The group alleges it obtained approximately 90GB of internal data. However, available evidence suggests the material may originate from legacy Polycom engineering or development environments that predate HP Inc.’s acquisition of the company.
According to statements posted on Everest’s dark web leak site, the data is described as a database and internal company documentation. The group claims the files originate from Polycom-related environments and has threatened to publish the data after a 9-day countdown if its demands are not met.
To support its claims, Everest has released a series of screenshots that it says demonstrate access to internal systems. The images appear to show internal file directories, engineering build environments, source code trees, software logs, and technical documentation linked to Polycom’s conferencing platforms, including RMX and RealPresence systems. The screenshots do not display customer personal data or sensitive user information.
It is also worth pointing out that several filenames visible in the screenshots reference dates from 2017 to 2019, including build files and debug logs, indicating the material may originate from legacy Polycom environments created before HP Inc.’s acquisition.
While several filenames reference dates from 2017 to 2019, the screenshots do not include metadata or indicators showing when the data was accessed or exfiltrated, or whether the systems were still active or connected at the time. There is currently also no indication that HP Inc.’s current production systems, HP Poly environments, or customer services were affected.
About Polycom
Polycom has undergone multiple corporate transitions in recent years.
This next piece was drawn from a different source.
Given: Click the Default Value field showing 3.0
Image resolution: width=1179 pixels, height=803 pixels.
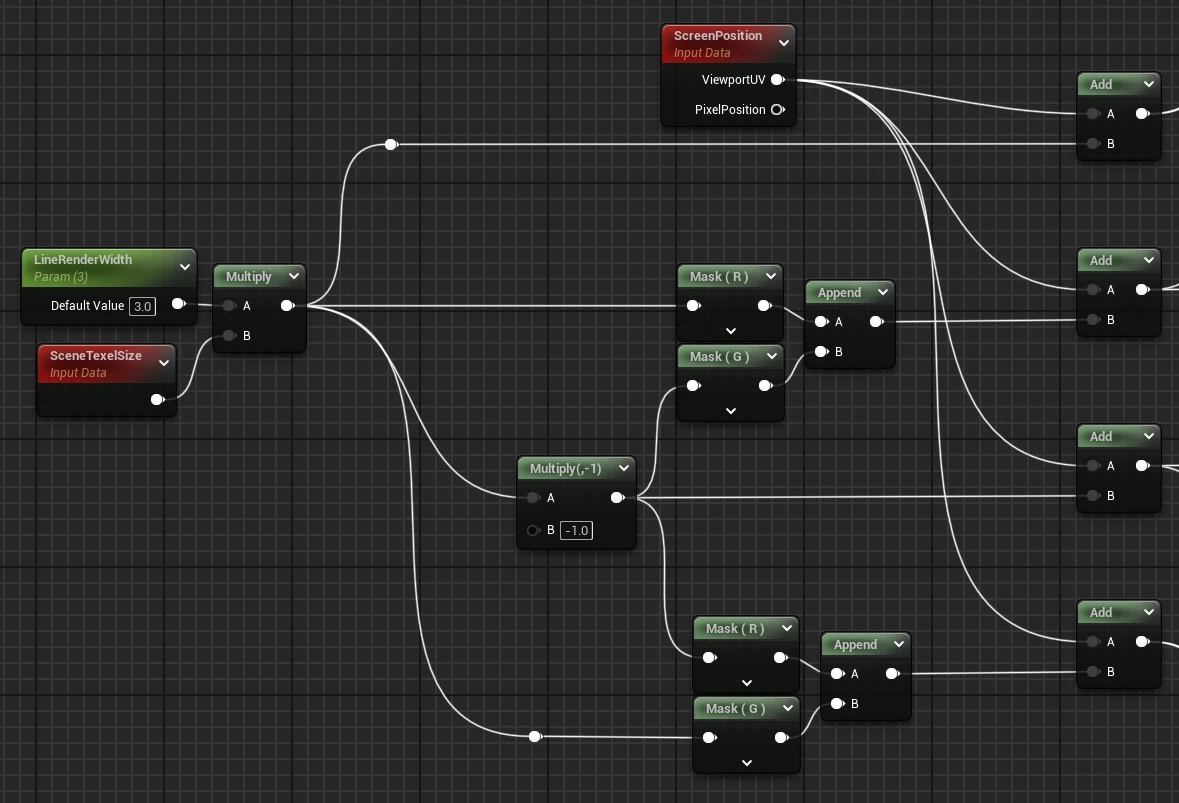Looking at the screenshot, I should click(142, 306).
The company was acquired by Plantronics in 2018, rebranded as Poly in 2019, and later acquired by HP Inc. in 2022.
Since then, Poly’s products and services have been consolidated under the HP umbrella, with legacy Polycom and Poly domains (polycom.com) redirecting to HP-managed platforms (hp.com/us-en/poly.html).
At the time of writing, HP Inc. has not publicly commented on the ransomware group’s claims, and there has been no confirmation of a breach. As with other ransomware disclosures, the claims originate solely from the threat actor and have not been independently verified.
About Everest Ransomware
Everest ransomware was one of the most active ransomware groups in 2025, and it appears to be continuing that momentum in 2026. So far, the group has claimed attacks on major organizations, including McDonald’s India, Nissan, ASUS, Chrysler, Iberia Airlines, Under Armour, Petrobras, AT&T, Dublin Airport, and others.
Hackread contacted HP Inc. via official support channels on February 2, 2026. HP support acknowledged the inquiry and said they would check with the concerned team and get back with an update. No response had been received at the time of publication.